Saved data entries
******************************
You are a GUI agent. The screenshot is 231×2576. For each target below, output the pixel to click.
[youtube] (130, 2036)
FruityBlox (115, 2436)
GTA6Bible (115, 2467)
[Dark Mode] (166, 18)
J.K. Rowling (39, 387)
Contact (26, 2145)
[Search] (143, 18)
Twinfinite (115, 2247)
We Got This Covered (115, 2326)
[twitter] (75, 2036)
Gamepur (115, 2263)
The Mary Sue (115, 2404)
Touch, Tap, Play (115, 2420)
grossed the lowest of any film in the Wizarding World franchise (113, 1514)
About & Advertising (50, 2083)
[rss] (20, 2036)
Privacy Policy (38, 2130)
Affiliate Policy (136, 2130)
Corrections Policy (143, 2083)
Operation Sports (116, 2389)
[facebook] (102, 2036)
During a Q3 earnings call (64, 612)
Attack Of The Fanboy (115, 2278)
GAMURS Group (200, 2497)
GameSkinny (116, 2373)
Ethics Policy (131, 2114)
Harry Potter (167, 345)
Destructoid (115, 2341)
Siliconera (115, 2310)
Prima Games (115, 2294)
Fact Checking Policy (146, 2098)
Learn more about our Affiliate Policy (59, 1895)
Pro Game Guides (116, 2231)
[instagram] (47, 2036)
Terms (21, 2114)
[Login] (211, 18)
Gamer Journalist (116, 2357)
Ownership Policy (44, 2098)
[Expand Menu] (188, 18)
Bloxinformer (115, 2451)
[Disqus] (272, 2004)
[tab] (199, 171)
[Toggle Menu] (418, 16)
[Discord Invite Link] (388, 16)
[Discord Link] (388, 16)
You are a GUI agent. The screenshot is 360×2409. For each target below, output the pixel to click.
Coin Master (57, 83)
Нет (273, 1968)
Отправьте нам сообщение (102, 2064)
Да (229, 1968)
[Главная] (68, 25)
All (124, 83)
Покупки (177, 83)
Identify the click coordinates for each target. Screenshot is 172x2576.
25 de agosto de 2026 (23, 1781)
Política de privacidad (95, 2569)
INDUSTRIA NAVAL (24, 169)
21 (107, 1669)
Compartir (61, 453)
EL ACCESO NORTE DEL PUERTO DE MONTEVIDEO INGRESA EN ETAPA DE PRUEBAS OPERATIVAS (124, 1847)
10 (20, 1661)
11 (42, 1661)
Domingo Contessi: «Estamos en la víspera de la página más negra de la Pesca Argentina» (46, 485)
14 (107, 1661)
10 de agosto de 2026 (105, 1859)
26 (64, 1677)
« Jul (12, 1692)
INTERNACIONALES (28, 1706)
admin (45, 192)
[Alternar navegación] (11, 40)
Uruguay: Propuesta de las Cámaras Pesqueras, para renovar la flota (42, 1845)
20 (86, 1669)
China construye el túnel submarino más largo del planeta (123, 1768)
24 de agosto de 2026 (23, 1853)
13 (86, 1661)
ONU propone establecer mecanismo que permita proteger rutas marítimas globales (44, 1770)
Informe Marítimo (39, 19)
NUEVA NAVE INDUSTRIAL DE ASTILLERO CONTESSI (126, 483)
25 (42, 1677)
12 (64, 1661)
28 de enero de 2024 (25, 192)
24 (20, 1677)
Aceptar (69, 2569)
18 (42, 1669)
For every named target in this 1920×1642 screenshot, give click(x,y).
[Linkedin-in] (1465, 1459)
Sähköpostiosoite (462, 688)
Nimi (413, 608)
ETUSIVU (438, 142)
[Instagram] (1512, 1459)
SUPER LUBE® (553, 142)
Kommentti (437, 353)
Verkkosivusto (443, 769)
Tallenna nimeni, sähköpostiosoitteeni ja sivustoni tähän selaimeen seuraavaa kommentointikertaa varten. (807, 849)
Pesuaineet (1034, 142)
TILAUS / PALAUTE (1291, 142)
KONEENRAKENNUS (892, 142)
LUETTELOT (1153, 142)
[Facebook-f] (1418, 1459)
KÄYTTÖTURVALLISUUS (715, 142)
******************************
Instructions for the task =>
Every line of the records above where the string "Policy" is found should be copied.

Response to the task =>
Privacy Policy (38, 2130)
Affiliate Policy (136, 2130)
Corrections Policy (143, 2083)
Ethics Policy (131, 2114)
Fact Checking Policy (146, 2098)
Learn more about our Affiliate Policy (59, 1895)
Ownership Policy (44, 2098)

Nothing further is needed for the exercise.